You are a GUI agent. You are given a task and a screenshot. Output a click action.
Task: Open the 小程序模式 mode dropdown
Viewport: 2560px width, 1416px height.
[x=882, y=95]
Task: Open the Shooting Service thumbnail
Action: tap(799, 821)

**PROBLEM TO SOLVE**
Restate all of the data above. Match it word for word.

**SOLUTION TO THE PROBLEM**
You are a GUI agent. You are given a task and a screenshot. Output a click action.
Task: Open the 小程序模式 mode dropdown
Viewport: 2560px width, 1416px height.
[x=882, y=95]
Task: Open the Shooting Service thumbnail
Action: tap(799, 821)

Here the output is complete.